Please determine how many lines of the material include the word "Enable", and respond with nothing but that number.

[Start of Attachment]

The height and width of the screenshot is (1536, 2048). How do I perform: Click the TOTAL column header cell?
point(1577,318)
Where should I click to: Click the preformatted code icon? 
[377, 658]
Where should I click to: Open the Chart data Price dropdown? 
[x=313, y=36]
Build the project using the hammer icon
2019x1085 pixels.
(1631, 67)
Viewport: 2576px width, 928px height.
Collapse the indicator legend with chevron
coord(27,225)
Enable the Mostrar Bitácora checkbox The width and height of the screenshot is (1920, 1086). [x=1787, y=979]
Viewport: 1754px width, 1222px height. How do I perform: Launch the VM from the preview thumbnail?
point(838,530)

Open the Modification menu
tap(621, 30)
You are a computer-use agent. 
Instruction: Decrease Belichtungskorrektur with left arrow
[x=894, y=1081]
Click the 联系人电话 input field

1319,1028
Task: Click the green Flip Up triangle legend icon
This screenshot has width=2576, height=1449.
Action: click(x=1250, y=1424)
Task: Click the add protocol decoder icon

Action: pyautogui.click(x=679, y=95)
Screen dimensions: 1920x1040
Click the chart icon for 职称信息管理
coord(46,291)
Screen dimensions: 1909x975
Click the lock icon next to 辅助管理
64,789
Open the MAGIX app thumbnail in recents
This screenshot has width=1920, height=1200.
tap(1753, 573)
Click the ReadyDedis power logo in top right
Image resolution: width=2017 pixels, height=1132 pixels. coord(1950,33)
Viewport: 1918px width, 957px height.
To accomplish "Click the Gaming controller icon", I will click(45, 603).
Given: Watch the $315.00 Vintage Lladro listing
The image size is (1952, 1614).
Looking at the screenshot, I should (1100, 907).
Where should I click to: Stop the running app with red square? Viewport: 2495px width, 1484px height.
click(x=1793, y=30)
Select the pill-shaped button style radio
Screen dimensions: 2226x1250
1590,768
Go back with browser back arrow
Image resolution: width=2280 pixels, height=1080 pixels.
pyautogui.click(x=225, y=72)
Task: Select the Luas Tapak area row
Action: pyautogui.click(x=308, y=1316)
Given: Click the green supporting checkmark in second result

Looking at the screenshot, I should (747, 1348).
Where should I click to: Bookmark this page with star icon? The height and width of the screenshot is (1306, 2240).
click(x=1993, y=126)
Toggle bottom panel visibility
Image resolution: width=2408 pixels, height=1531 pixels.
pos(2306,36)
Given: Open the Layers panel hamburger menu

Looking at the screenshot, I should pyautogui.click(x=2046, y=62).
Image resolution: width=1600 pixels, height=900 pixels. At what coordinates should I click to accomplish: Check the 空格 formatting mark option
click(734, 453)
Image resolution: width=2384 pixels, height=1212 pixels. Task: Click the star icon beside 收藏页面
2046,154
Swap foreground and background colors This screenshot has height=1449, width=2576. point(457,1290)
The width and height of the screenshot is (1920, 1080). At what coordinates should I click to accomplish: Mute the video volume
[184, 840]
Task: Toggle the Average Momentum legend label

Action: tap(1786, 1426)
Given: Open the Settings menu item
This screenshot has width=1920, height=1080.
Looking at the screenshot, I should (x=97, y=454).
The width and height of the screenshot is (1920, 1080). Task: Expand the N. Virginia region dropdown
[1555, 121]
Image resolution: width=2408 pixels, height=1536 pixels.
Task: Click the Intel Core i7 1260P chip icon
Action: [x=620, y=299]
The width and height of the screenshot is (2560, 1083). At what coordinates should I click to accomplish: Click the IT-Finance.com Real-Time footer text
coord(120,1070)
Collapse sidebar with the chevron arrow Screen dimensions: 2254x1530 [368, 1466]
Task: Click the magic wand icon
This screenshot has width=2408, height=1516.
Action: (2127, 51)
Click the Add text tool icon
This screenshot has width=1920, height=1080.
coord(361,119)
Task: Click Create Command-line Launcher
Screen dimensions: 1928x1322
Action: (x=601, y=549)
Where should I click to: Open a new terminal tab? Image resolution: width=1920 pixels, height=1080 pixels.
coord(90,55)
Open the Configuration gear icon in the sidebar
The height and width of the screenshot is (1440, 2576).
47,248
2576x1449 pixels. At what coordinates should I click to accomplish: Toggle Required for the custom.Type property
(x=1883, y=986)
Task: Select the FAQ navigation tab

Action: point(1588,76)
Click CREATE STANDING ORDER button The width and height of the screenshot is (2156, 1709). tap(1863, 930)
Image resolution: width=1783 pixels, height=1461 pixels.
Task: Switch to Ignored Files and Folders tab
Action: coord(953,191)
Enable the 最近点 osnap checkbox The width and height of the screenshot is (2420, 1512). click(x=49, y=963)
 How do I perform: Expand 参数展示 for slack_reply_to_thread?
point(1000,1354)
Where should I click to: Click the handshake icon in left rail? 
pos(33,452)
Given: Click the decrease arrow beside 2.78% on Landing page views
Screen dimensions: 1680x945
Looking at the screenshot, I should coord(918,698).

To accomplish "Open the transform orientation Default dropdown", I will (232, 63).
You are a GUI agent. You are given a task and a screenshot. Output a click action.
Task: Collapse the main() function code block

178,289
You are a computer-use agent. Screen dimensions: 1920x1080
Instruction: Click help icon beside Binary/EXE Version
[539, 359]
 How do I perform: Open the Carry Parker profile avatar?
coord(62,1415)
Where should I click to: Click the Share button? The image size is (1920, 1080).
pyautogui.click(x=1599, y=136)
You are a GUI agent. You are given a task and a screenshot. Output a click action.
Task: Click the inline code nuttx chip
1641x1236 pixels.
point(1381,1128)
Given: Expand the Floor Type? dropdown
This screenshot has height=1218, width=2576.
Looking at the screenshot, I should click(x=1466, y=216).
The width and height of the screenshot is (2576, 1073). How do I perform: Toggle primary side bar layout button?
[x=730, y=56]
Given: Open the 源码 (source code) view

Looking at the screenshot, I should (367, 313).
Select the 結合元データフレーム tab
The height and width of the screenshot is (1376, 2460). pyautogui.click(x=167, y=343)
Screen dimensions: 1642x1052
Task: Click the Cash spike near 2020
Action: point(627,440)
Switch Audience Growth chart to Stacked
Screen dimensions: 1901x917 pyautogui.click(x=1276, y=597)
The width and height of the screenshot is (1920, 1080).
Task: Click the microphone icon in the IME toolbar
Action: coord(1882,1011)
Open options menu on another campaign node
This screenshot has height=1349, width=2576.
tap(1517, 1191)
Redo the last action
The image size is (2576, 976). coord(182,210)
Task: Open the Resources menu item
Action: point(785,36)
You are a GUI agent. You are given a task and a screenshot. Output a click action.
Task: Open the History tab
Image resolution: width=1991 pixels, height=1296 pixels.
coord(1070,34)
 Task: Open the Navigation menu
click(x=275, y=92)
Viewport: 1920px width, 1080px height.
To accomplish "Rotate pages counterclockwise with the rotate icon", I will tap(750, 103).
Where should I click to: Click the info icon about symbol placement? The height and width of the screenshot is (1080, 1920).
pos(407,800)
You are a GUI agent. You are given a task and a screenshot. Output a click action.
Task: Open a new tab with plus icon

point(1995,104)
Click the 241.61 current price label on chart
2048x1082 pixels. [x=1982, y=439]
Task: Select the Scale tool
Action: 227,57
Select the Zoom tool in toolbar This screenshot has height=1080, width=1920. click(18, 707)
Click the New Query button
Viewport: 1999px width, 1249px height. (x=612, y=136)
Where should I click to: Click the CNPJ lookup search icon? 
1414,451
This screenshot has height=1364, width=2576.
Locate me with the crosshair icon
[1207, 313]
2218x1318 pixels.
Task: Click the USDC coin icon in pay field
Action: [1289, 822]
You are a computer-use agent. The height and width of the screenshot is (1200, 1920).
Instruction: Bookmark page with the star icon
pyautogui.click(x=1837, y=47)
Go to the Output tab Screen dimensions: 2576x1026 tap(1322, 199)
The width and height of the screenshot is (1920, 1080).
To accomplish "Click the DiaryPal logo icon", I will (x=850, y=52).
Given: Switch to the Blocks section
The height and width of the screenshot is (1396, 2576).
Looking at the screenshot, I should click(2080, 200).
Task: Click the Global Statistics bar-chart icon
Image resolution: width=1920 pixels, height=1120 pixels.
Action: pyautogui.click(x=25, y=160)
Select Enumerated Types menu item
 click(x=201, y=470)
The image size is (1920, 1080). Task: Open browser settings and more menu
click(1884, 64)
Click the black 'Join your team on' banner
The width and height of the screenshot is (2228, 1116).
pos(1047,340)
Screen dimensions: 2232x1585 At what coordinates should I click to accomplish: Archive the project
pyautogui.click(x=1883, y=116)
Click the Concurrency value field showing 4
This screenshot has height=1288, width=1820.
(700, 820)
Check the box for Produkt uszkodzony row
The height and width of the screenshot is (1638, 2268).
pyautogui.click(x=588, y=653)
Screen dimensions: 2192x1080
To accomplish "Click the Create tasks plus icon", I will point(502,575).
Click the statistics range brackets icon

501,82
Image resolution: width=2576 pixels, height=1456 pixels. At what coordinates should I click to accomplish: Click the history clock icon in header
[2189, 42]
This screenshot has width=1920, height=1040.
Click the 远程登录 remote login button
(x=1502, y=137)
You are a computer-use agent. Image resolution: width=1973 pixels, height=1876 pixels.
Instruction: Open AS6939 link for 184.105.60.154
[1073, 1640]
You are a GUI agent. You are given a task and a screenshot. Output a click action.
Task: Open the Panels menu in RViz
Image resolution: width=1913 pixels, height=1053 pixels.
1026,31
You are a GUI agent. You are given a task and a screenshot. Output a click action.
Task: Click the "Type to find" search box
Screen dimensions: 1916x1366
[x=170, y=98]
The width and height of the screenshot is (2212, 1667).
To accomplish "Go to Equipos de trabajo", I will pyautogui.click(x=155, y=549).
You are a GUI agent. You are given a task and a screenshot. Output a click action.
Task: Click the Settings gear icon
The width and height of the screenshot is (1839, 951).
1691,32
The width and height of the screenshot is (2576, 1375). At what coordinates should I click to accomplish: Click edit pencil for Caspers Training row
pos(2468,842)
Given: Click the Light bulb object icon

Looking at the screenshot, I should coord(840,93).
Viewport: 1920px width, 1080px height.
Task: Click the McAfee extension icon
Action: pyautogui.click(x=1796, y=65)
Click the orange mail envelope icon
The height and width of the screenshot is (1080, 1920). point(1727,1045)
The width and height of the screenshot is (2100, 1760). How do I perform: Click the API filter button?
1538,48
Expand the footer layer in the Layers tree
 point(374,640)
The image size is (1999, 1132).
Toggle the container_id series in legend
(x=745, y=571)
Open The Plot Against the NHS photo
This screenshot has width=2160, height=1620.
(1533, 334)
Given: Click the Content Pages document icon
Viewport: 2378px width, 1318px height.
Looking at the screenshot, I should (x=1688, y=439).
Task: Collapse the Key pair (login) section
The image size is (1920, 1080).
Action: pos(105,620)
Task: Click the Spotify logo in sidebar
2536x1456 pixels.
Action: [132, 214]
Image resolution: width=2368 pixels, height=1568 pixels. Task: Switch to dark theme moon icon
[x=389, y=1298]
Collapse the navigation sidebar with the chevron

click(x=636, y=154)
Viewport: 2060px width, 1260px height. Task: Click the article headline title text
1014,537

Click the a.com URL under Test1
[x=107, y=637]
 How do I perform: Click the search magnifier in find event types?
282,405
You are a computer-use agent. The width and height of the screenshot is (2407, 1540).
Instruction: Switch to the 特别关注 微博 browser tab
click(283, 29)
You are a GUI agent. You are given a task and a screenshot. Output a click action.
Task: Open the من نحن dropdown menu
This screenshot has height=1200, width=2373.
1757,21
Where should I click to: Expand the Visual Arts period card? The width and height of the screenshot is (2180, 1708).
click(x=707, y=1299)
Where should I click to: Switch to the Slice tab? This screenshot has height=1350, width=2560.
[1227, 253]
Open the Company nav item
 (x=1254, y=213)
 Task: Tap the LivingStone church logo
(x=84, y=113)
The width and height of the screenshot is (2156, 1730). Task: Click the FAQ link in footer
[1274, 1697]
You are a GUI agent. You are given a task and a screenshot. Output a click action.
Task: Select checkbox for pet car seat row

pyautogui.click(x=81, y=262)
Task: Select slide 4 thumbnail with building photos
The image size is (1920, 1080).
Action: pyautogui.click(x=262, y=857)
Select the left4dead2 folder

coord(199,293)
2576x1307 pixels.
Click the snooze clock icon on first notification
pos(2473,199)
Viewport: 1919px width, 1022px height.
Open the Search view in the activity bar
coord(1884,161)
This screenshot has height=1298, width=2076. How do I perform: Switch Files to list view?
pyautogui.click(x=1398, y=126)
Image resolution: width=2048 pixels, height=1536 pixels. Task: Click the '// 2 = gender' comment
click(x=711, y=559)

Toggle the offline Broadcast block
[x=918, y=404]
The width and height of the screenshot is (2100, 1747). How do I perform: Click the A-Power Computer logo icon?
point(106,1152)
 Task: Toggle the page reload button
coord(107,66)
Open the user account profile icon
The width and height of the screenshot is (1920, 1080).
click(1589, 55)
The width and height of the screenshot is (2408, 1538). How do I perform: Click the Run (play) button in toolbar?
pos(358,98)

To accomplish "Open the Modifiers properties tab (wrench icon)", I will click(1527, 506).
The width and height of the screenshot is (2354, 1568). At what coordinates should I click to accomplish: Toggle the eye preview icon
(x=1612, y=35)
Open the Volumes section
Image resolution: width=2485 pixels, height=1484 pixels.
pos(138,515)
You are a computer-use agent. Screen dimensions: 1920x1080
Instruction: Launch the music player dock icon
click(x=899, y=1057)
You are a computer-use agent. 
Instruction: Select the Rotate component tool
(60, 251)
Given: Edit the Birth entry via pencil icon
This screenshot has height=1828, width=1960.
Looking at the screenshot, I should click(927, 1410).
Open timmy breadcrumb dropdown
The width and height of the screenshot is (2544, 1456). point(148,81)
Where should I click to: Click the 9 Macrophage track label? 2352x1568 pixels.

[End of Attachment]

Response box> 2